Royal Mail Recalls Glory Days Of LMS

An iconic Co Antrim-based locomotive is to appear on a British stamp for the first time as Royal Mail takes a trip back to the golden age of steam with a celebration of the 'Big Four' railway companies. Great British Railways features some of the classic locomotives that powered their way around the UK.

The set also marks the 50th anniversary of the building of the last UK steam locomotive, British Rail Evening Star.

The Northern Ireland locomotive featured on the 97p stamp is a London Midland and Scottish Northern Counties Committee (LMS) Class WT 'Engine No 2'.

It is pictured at Larne Station, around 1947 with the steam engine based on a standard LMS design but built for the wider Irish track.

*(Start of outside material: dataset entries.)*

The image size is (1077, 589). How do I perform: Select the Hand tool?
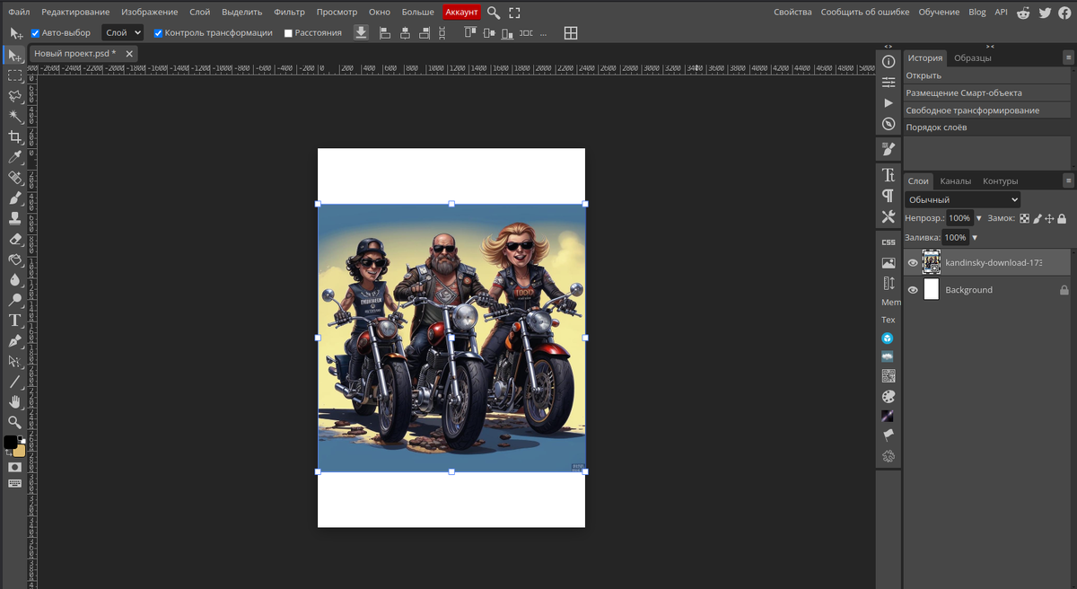click(15, 401)
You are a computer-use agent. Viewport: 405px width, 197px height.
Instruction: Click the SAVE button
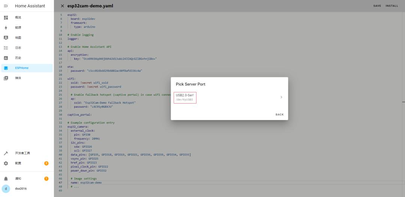coord(377,6)
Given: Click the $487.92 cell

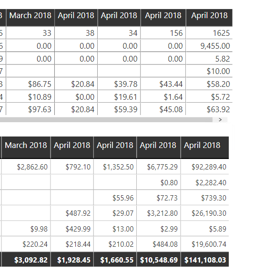Looking at the screenshot, I should pos(72,213).
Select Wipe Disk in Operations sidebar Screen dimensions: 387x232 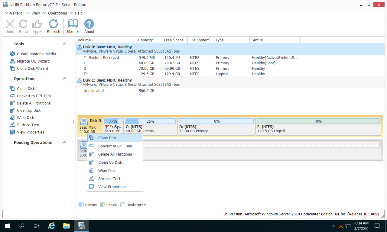(25, 118)
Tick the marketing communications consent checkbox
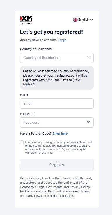This screenshot has width=112, height=215. 22,142
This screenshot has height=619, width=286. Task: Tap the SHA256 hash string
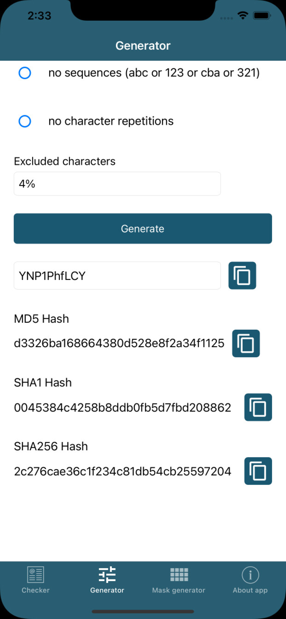tap(123, 471)

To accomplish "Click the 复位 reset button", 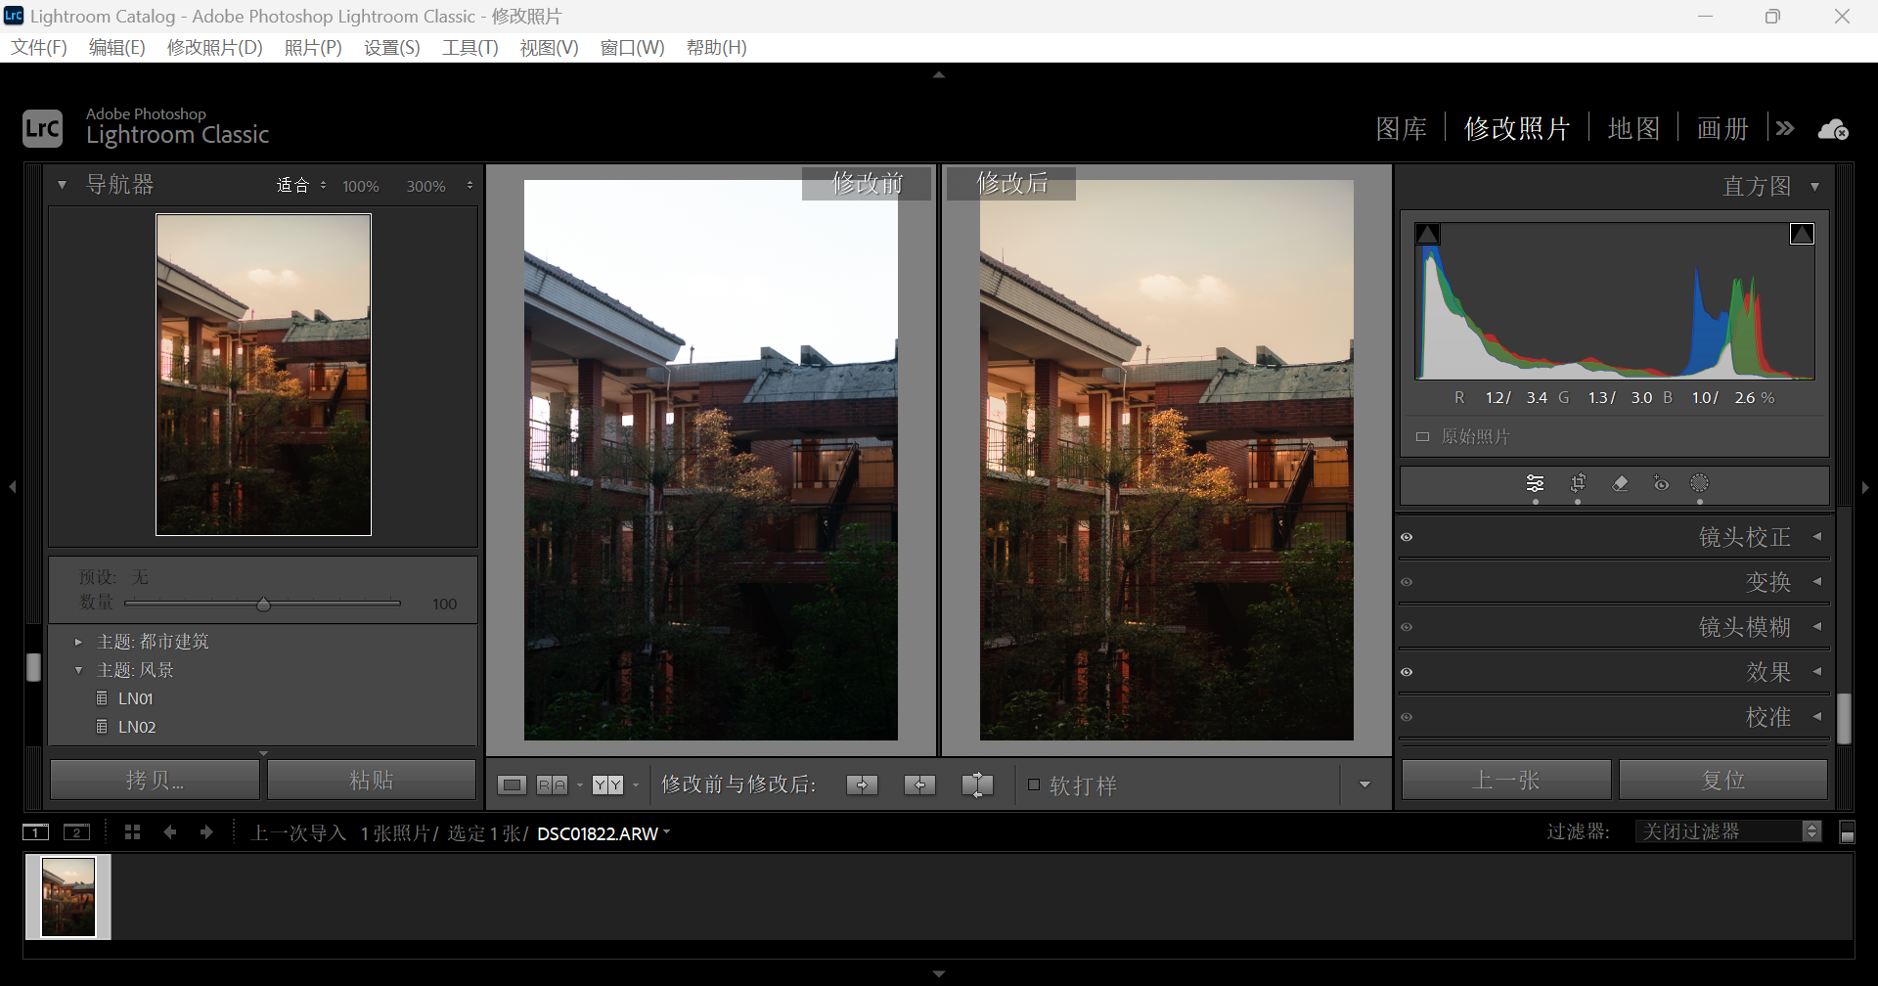I will 1722,780.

John Lockett, the RPSI Vice-Chairman, said: "The Railway Preservation Society of Ireland is delighted that Royal Mail has featured an LMS-NCC Class WT engine on its set of classic locomotive stamps.

"The Society is particularly pleased by the choice of no. 2 engine at Larne, because her sister locomotive no. 4 is in the Society's collection of preserved mainline steam engines."

By the end of the 19th century, numerous private railway companies competed fiercely across the British Isles, but by 1923, with profits waning due to the increasing competition from cars, buses and lorries, over 120 private railway companies were merged into the Big Four.

These comprised of the London, Midland & Scottish (including the Northern Counties Committee in Northern Ireland), the London & North Eastern, the Great Western - which celebrates its 175th anniversary this year - and the Southern Railways.

After the Second World War the Big Four became British Railways in 1948, and in March 1960, Evening Star brought to an end over 130 years of steam-locomotive building for Britain's mainline railways, leaving Swindon Works in a blaze of publicity in 1960.

Barbara Roulston, Head of External Relations for Royal Mail Group, said: "The association of steam and stamps goes right back to the 1840s when the introduction of the Penny Post coincided with the arrival of The Steam Age.

"The steam locomotive came to symbolize an age of unprecedented mobility and industrial prowess across the UK.

"For this issue we have selected six of the classic locomotives used by the Big Four railway companies as a fitting tribute to the steam era and also to mark the 50th anniversary of the building of the Evening Star, the last of the British-built locomotives."